Carcar was in celebration mood that day. Huge tents set up in the plaza shielded a maze of little stalls from the noonday sun. The Filipinos in our little group bought pasalubong, the fabulous chicharon, ampao, bocarillo that Carcar is famous for, and had a taste of lechon with pusó, the Cebuano rice individually cooked in a woven coconut container.
Bag fanatics
The French excitedly headed for the craft stalls, trying unsuccessfully to buy out the entire stock of women’s bags encrusted in the best Filipino over-the-top, baroque style, totally encrusted with hand-sewn shell bits, wooden beads and coco buttons, unappreciated (by Filipinos) folk-art delights deserving highest admiration. And that is what the bags and their highly flattered makers received from the French.

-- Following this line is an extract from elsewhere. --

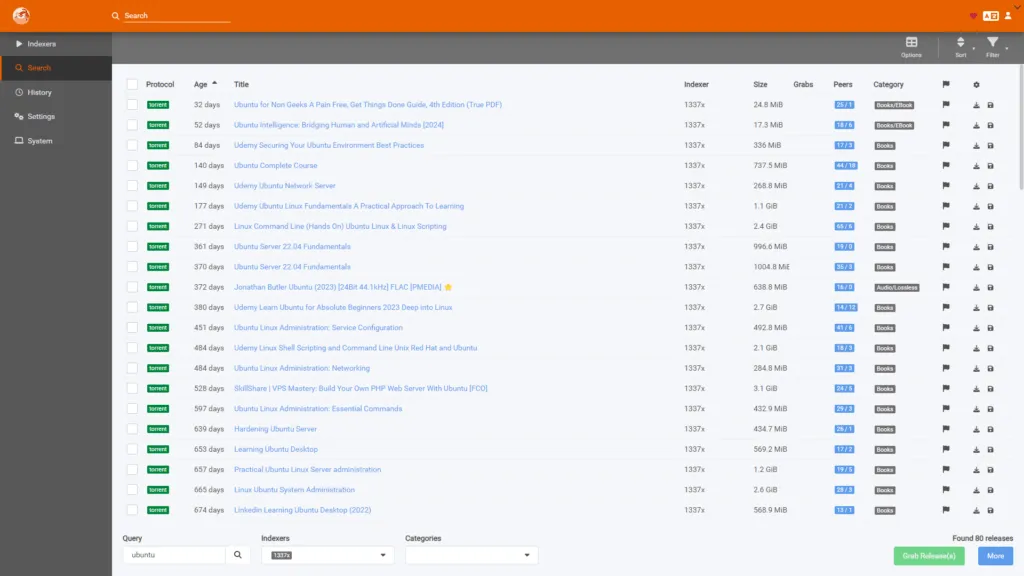Open the Categories dropdown at the bottom
The height and width of the screenshot is (576, 1024).
tap(471, 554)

Balay na Tisa, probably the best cared-for Spanish colonial house in Carcar, was decked out for the fiesta and decorated for Christmas with a collection of folk-art belens, traditional parols, and swags of ornaments along the windows running the entire length of its ceiling.

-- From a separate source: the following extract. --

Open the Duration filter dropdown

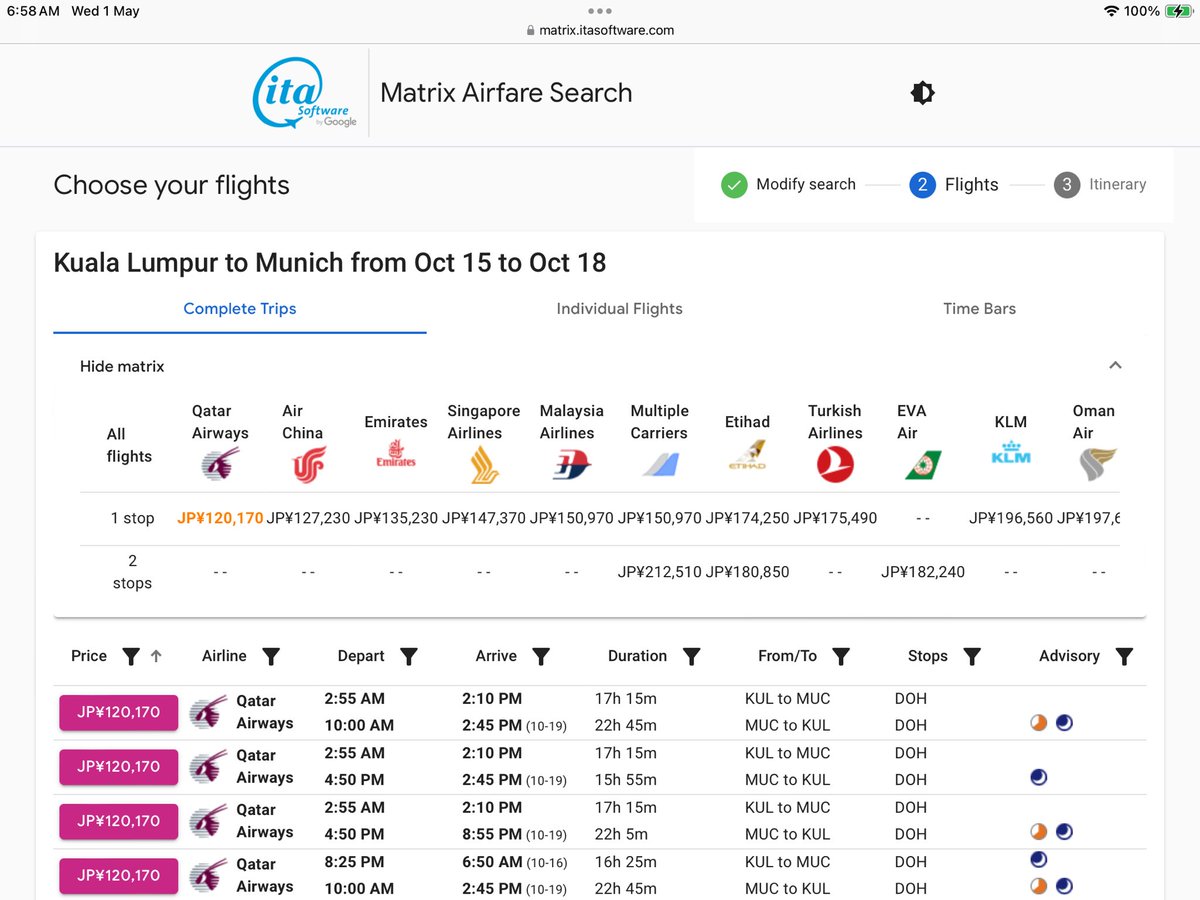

Filipino architecture stunned the French visitors, the large windows covered with sliding kapis or persiana panels, the solid hardwood wall panels and wide-plank flooring, carved double doors leading to bedrooms with walls perforated at the top with calado fretwork for interior air circulation.

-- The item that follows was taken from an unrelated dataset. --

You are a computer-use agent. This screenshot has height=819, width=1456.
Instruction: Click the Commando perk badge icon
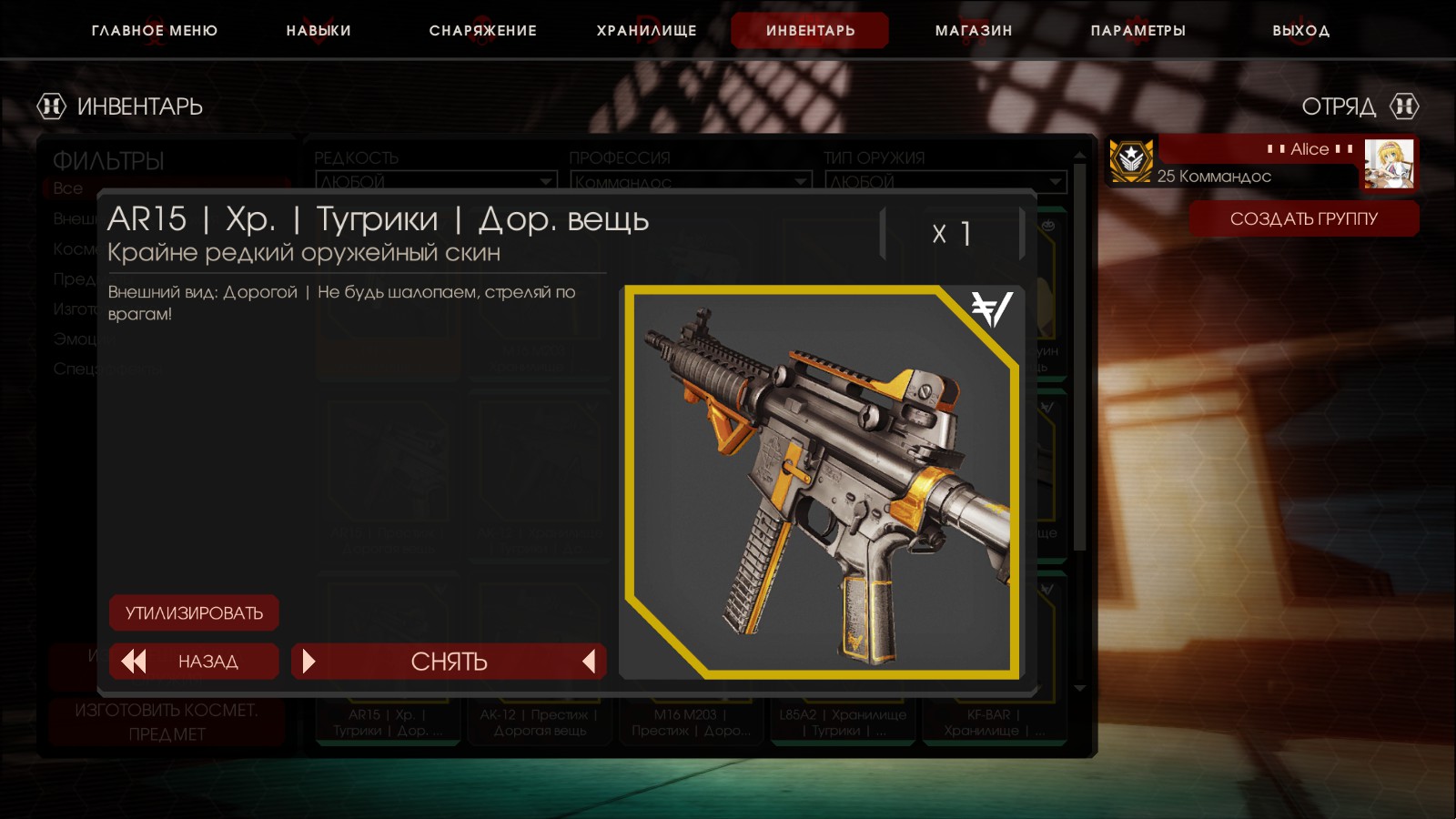[1131, 161]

It took a leisurely break for coffee and dessert served by the owner, renowned Manila interior designer Manny Castro, in the ancestral family dining room of Balay na Tisa for the French to understand how environmentally sound the bahay-na-bato is. Cooling breezes floated through the windows into the dining area. Water-filled martabanas (large Chinese glazed clay tubs) c
ooled down the breeze coming from the azotea, a perfect traditional cooling system that brought down the midday heat.
Now cooled and settled down, we indulged in another Filipino tradition, lingering over the dining table.
From where we relaxed over coffee we could see how the large living and dining rooms were really one space although doors divided them; that the adjoining bedrooms opened out into the same living and dining space; walls and doors disappearing to, in effect, turn the entire upper floor, bahay-kubo style, into one single room where, in true Filipino tradition, a variety of activities happens just as we saw in Carcar church earlier in the day.
What started out as my writing a report on the Malraux Seminar for submission to the Ministry of Culture in France turned out unexpectedly to be a journal of Filipino serendipity, timely reminder for me of the wonders of Filipino culture that I had begun to take for granted. All it took was to see with foreign eyes the ordinary things we see every day, to rediscover that our ordinary is really so extraordinary.
Rediscovering the wonders of Filipino culture through French eyes made the exchange from Seminaire Malraux meaningful to all who participated in the introductory program that hopefully will lead to long-range cooperation between the Philippines and France in the area of heritage conservation.